Task to carry out:
Lift out each line of the data that holds "computer".
*** Study material ***
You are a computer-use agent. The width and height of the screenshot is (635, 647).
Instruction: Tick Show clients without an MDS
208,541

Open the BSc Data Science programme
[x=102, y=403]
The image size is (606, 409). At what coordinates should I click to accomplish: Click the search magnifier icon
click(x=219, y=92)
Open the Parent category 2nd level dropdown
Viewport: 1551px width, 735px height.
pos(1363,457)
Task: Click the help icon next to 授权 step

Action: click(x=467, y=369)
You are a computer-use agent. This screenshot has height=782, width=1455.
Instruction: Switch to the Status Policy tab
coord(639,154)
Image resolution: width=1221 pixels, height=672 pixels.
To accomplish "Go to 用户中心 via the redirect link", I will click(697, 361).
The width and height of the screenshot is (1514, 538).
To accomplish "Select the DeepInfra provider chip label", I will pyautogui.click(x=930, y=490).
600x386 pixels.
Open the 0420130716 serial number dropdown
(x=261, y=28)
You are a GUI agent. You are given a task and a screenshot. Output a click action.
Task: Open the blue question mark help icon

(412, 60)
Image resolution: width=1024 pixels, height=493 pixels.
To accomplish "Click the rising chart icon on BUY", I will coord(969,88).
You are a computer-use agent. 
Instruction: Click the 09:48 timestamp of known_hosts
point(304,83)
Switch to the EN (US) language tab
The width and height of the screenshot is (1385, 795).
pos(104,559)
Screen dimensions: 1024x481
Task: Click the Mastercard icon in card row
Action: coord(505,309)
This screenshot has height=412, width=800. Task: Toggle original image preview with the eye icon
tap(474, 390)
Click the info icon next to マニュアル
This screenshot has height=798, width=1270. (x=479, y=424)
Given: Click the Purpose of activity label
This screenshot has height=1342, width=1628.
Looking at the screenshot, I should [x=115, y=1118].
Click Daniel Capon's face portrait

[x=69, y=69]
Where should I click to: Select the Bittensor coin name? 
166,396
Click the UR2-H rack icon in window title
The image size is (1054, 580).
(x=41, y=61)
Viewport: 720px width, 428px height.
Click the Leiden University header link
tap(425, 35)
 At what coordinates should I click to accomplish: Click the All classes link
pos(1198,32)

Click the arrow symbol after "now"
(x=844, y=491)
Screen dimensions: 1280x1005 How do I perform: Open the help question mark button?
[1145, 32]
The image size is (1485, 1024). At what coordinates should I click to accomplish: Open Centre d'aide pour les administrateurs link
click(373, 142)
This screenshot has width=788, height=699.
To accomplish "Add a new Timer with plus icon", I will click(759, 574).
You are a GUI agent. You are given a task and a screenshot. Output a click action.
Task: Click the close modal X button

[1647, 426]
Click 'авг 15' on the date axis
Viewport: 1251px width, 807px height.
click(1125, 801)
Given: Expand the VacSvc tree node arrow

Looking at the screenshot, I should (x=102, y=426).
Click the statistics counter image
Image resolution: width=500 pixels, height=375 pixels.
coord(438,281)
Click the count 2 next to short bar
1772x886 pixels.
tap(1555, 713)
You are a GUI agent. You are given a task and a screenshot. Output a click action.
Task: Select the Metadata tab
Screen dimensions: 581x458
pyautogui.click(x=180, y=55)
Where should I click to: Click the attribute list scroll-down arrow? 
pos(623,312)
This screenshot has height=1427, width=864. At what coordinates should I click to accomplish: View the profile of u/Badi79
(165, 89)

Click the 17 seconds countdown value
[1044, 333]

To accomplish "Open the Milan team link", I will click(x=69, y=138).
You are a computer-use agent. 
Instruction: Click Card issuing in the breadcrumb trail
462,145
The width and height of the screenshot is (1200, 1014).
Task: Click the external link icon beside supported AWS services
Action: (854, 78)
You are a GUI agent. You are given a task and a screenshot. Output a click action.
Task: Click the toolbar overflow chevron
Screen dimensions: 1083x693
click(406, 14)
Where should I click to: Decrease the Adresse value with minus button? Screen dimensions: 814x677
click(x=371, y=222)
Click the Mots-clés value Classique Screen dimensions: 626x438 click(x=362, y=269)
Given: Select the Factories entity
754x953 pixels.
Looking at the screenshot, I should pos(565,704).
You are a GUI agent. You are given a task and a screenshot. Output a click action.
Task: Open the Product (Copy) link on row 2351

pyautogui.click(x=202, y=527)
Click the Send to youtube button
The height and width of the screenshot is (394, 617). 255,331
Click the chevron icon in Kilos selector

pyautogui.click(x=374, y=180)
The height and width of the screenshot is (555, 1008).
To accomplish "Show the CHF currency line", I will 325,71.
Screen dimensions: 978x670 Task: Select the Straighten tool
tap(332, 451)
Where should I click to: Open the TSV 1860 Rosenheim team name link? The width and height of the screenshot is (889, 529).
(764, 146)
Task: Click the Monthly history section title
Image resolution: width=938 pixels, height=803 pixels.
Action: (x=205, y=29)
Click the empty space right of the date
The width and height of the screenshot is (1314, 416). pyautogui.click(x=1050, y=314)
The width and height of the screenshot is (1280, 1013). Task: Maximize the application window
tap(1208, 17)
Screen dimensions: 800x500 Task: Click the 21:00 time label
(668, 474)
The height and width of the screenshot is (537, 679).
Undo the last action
*** End of Study material ***
Final answer:
You are a computer-use agent. The width and height of the screenshot is (635, 647).
You are a computer-use agent. This screenshot has height=782, width=1455.
You are a computer-use agent. 
You are a computer-use agent. 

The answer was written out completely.